The appeal by Redrow was always going to be an uphill task. “Such provisions as to … the bearing of the expenses of the … maintenance … of any highway … as the authority making the agreement think fit” was considered by the court to be expressed in wide and unqualified terms. Redrow had advanced a number of imaginative arguments. First, Redrow said that the effect of the requirement was to make them, not the highway authority, responsible for future maintenance, which was contrary to the purpose of the section, and that “maintenance” was, by necessary implication, limited to a short period to cover snagging costs. The Court of Appeal disagreed. They pointed out that the idea that the authority was responsible for maintaining the road was not inconsistent with someone else paying maintenance costs, and foundsupport in other related provisions in the 1980 Act.

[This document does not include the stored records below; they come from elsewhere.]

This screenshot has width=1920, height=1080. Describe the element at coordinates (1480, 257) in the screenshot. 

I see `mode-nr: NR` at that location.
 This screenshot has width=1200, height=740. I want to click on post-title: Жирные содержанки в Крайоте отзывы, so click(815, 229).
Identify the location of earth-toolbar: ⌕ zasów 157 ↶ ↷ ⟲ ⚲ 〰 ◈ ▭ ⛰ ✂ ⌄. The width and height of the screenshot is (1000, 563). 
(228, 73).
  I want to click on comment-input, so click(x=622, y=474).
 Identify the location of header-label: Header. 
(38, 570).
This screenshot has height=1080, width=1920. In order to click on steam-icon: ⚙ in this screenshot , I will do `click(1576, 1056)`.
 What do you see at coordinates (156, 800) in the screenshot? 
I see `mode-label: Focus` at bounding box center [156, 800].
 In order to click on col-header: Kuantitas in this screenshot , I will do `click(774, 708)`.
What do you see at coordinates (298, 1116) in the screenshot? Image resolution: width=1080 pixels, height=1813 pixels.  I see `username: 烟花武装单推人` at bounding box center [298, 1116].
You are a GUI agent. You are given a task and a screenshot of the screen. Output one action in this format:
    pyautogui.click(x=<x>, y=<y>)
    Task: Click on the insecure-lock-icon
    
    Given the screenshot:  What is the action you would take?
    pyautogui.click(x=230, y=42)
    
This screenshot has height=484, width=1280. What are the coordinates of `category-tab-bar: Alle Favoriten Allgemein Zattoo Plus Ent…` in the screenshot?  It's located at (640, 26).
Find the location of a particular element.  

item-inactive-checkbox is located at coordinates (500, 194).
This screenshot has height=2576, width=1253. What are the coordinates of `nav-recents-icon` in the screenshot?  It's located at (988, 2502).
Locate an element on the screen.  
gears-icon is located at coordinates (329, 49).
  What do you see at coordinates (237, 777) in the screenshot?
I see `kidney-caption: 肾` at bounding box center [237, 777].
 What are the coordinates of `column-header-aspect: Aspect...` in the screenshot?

Next, Redrow argued that it was unlikely that Parliament would have intended that Knowsley would be able to place the whole maintenance burden on them, without reciprocity, and that if Knowsley were right then, in principle, they could also require a developer to pay for improvement works for an indefinite period. The court said that this was a consensual agreement which Redrow need not enter into if it were against its overall commercial interests. Redrow also argued that if the highway authority was only prepared to offer a deal which was not commercially acceptable then a developer would use the section 37 procedure, whereby they construct the roads at their own risk then serve notice on the highway authority requiring adoption if the authority, or a magistrates’ court on appeal, form the view that it is of “sufficient utility to the public”. The court, however, did not consider that section 38 would become a dead letter as the benefits of section 38 agreements to both parties are well understood.

Conclusion and implications

The costs in the proceedings clearly outstripped the sum in question, so there was a point of principle in issue. Highway authorities will be delighted that it has been resolved in their favour and will no doubt consider the potential to recover future maintenance costs for new roads from developers in view of increasing budgetary constraints. Developers will be concerned that this may result in a substantial shift in standard practice, with highways authorities beginning to insist that developers pay significant commuted sums towards future maintenance costs as a pre-condition to adoption. Whilst some developers may accept this in the interests of future certainty and begin to budget for this as a contingency, others will not accept such an approach lying down.

Where substantial sums are involved in relation to existing sites, developers may consider pursuing a section 37 claim to the Magistrates Court to exert pressure on a highways authority, or refuse to accept a standard highways “Grampian” condition until clarification over future maintenance costs has been provided. Where conditions have already been imposed on permissions, highway authorities should also be mindful of the potential for appeals to be made to the Planning Inspectorate where a developer considers the requirements for discharge of a condition to be unreasonable. Whilst highway authorities will be encouraged, the judgment of the Court of Appeal is unlikely to be the last word on this issue.